Last 2 days @COLING 2020

I attended COLING 2020 two weeks ago and started blogging about day to day learnings. After 2 days, I gave up due to conference fatigue and some family situation. However, I decided to wrap up the conference related posts today with those few papers I checked in the last 2 days of the main event. Here they are:

Cross-lingual Transfer

Cross-lingual Transfer Learning for Grammatical Error Correction
There has been a lot of interest in cross-lingual transfer for various NLP tasks these days. This paper proposes it for something where its use is not obvious - grammatical error correction. They explored the task for 3 languages- English, Czech and Russian, by learning from different source languages with varying similarity to target language. Through a series of experiments, they show that it is possible to transfer grammatical knowledge between languages to some extent. I found this line of work very interesting, and clearly more needs to be done to draw stronger conclusions, so I will look forward for related work in future.

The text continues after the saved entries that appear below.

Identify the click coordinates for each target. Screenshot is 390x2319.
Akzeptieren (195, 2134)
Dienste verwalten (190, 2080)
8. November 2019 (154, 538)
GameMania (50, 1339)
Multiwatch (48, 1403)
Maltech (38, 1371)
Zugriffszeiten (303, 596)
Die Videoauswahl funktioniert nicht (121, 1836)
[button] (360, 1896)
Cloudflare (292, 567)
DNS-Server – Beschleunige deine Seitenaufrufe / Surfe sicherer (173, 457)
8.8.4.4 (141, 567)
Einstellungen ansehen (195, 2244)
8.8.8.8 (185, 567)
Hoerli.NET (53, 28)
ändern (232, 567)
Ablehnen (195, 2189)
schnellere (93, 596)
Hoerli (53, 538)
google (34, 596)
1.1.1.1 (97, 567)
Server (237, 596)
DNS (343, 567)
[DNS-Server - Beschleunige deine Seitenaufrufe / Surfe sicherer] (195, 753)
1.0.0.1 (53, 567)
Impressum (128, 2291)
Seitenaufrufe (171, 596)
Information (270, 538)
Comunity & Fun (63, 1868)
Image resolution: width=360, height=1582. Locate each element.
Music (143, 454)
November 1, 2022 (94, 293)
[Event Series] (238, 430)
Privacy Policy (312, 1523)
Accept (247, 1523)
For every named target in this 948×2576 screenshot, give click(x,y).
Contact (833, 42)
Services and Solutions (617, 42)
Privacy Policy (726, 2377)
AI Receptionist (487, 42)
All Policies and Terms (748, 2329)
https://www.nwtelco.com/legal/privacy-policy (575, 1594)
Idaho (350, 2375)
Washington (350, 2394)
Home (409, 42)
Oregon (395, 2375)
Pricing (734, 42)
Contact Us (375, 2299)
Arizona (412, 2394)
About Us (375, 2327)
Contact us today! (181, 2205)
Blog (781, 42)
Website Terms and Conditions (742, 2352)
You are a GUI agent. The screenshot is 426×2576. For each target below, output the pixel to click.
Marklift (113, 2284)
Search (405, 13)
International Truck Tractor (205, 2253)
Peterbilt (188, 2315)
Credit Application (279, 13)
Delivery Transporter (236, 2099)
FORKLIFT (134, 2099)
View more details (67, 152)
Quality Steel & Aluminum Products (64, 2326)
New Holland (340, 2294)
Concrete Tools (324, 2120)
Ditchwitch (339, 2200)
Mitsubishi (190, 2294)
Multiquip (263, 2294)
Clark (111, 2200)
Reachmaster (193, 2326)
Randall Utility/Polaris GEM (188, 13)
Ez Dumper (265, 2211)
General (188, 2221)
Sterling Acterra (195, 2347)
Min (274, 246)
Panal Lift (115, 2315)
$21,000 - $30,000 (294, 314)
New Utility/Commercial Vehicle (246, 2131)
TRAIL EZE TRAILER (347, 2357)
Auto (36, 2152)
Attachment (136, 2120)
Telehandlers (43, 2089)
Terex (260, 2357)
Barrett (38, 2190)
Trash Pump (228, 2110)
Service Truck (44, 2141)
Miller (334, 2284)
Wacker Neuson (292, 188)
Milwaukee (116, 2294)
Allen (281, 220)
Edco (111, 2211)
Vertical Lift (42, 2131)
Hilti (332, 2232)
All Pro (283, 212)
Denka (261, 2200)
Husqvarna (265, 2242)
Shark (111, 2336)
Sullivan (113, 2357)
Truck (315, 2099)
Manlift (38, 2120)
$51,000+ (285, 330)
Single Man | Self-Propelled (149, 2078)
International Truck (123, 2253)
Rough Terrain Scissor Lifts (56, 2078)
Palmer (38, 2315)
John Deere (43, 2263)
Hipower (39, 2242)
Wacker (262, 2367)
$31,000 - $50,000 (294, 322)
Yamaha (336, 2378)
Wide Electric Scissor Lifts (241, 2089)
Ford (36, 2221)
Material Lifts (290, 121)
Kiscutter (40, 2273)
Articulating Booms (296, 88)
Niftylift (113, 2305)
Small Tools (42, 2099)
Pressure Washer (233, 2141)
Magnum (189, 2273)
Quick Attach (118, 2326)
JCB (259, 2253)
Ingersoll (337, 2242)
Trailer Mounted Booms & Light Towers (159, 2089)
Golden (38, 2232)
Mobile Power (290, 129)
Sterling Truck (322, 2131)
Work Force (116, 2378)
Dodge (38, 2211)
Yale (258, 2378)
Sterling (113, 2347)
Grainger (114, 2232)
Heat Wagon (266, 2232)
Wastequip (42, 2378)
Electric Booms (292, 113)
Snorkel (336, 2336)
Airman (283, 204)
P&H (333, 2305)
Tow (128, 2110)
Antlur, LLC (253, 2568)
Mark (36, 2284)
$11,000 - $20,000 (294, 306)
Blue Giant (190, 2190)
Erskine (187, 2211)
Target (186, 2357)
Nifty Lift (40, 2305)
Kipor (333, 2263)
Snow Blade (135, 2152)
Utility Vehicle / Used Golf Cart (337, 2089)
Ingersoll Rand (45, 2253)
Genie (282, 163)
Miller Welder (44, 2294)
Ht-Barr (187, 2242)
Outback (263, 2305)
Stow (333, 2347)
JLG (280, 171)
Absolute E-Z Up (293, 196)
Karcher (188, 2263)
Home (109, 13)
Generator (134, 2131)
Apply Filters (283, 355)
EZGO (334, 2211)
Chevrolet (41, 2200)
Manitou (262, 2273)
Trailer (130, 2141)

Detecting Urgency Status of Crisis Tweets: A Transfer Learning Approach for Low Resource Languages
This paper developed a new twitter dataset of crisis situation tweets annotated at 4 levels of urgency for English. In addition, they tested a classification approach for detecing this urgency status, and studied the cross lingual transfer of this approach to Sinhala and Odia. While I felt it was an interesting idea, I was kind of surprised/disappointed with what felt like sloppy writing for me - for example, I did not understand how they resolved the inter-annotator differences (and agreement in general seemed somewhat low) to get a final categorization. I did not understand why they did 4-way annotation if it was 2 way classification. It is not like I completely read the paper thoroughly, but I did not really understand how the annotations for Sinhala/Odia were made and it seemed like the percentage of “true” tweets (in a true/false binary classification) was too low to trust the classification accuracies. Finally, there is no mention of code mixing in the data or in the paper, and I find it strange, considering how many of these tweets coming from Indian handles use more than one language in a tweet. So, overall, its a big disappointment.

Key Phrase Extraction
SaSAKE: Syntax and Semantics Aware Keyphrase Extraction from Research Papers
This paper proposes an interesting approach to key phrase extraction by using a combination of transformer and graph encoder architectures and incorporating syntactic and semantic dependency information. They suggest that this approach can identify the boundaries of multi-word items effectively and show SOTA results on three datasets. While I found this approach very interesting, I have the same complaint about KPE as I always had - why are the numbers on these standard datasets so low (F scores in 40s typically) despite so much of advancement in terms of algorithms? Is there a way to do some form of extrinsic evaluation for KPE to understand whether the problem lies with these datasets or the approaches themselves? (I feel the problem is with the datasets and the way they are annotated, but I don’t have evidence yet).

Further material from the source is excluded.